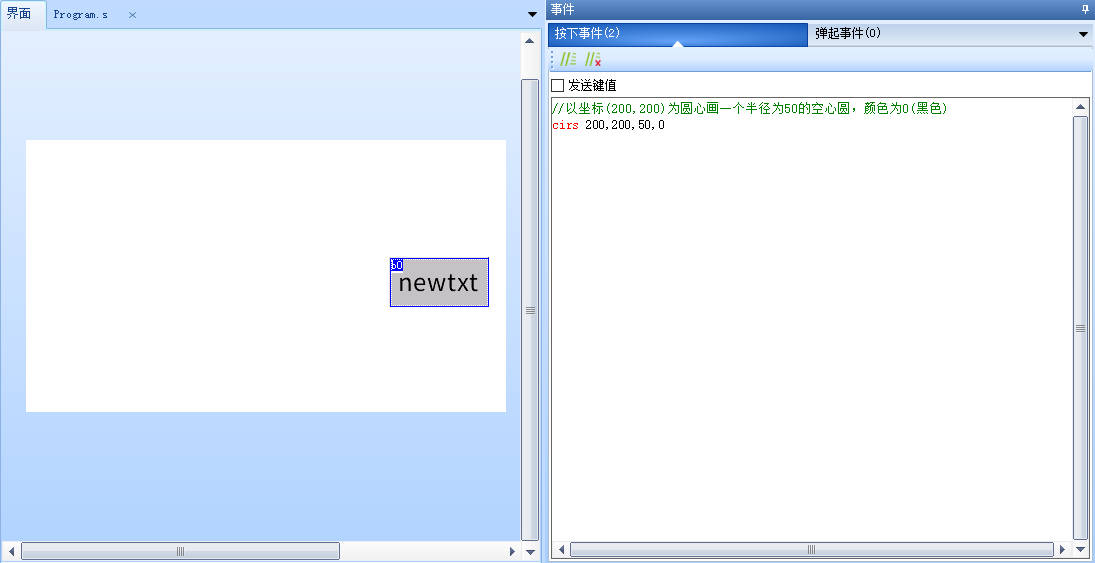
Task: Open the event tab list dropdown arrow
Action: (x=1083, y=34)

---

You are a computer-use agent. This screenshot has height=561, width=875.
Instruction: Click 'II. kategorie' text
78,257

Exercise goal
Report every line of the data above that contains the string "list", copied in full. Case counts.

Response to the task
Task: Open the event tab list dropdown arrow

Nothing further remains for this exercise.